Essential thrombocytemia (ET) is a clonal disorder of the hematopoietic stem cells characterized by excessive myeloid proliferation, with predominant megakaryocytic expansion and a potential of transformation to acute myeloid leukemia. 50 to 60% of ET cases present a JAK2V617F mutation. 5% to 10% of JAK2V16F negative ET patients have MPL mutations at codon 515 and 50% to 70% of ET patients with non-mutated JAK2 and MPL (double-negative) carry mutations at exon 9 of CALR. Genomic instability in ET may be associated with an increased level of reactive oxygen species (ROS) which also leads to DNA damage. Hematopoietic stem cells of JAK2V617F positive murine models have higher ROS levels than found in normal mice (Marty et al, 2013).

To evaluate ROS levels in patients with ET and to observe if JAK2V617F positive cases associate higher ROS levels compared to patients without JAK2V617F mutation.

We studied 23 patients with ET admitted to the Clinic of Hematology, Filantropia City Hospital, Craiova, Romania, diagnosed with ET according to the 2008 revised WHO criteria (informed consent obtained). All analysis were performed after diagnosis and before the start of therapy. The JAK2V617F mutation was detected by allele specific polymerase chain reaction (PCR) testing. ROS levels were detected by flow-cytometry using a Cy Flow Space Sysmex flow-cytometer and a DCFDA Cellular ROS Detection Assay Kit. Studied parameters were compared both to healthy controls and to each other. Exclusion criteria were presence of any condition associated with an increased oxidative status (alcohol consumption, smoking, diabetes mellitus, hyperlipidemia, chronic renal failure, human immunodeficiency, cirrhosis, and active infection), use of antioxidants or iron supplementation. Data analysis was performed using Flow Max software. The differences between the two groups were assessed using the Student T-test and a p-value of less than 0.05 was considered statistically significant.

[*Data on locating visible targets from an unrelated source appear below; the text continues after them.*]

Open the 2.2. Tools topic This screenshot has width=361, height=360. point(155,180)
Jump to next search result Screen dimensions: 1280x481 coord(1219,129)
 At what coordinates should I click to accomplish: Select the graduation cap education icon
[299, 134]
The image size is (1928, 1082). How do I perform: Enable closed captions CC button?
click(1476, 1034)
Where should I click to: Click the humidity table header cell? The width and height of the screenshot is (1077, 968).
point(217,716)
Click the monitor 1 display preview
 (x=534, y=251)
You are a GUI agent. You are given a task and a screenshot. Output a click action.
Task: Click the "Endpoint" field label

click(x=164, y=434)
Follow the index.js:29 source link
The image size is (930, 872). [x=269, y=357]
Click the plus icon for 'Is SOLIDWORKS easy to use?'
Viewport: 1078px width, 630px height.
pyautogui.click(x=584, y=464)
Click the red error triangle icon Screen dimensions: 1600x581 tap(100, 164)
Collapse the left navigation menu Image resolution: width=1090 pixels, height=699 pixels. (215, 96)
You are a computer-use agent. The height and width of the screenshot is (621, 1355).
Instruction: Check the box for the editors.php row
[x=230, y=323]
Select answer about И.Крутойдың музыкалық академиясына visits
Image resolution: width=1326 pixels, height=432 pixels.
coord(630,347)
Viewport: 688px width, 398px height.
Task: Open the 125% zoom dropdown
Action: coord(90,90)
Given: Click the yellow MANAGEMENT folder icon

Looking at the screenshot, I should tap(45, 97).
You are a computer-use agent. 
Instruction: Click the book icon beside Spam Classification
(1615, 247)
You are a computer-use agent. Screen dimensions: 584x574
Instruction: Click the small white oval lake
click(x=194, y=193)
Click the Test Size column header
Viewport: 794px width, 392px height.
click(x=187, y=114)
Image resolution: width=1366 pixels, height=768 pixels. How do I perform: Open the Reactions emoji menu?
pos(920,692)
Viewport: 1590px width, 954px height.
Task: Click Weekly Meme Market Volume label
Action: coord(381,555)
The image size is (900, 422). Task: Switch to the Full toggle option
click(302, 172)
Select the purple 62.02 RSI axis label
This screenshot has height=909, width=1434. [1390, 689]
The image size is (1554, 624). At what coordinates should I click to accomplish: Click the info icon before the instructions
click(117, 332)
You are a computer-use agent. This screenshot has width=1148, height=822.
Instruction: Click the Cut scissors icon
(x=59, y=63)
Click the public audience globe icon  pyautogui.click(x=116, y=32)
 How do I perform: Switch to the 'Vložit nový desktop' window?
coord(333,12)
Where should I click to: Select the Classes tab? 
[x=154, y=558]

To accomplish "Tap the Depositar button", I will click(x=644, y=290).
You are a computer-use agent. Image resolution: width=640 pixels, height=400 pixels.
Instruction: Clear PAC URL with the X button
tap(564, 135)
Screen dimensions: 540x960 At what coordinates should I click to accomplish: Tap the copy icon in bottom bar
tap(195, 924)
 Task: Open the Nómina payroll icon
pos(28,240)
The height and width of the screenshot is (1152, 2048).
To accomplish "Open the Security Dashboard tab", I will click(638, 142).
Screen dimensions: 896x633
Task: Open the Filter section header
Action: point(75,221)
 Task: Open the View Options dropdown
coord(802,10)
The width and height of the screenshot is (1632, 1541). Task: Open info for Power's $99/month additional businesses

The study group involved 12 females and 11 males, with a median age of 48 years. All patients had increased ROS levels at diagnosis compared to healthy controls. Eleven patients had JAK2V617F mutation and twelve were JAK2V617F mutation negative. Significantly higher ROS levels were found in JAK2-positive patients compared to JAK2-negative patients.

In our study, patients with ET had increased ROS levels. Cases with JAK2V617F mutation associated higher ROS levels compared to those without JAK2V617F mutation. In our future research, we will focus on the follow-up of these patients for a period of four years and we will try to observe if increased ROS levels enhanced genomic instability and transformation to acute myeloid leukemia.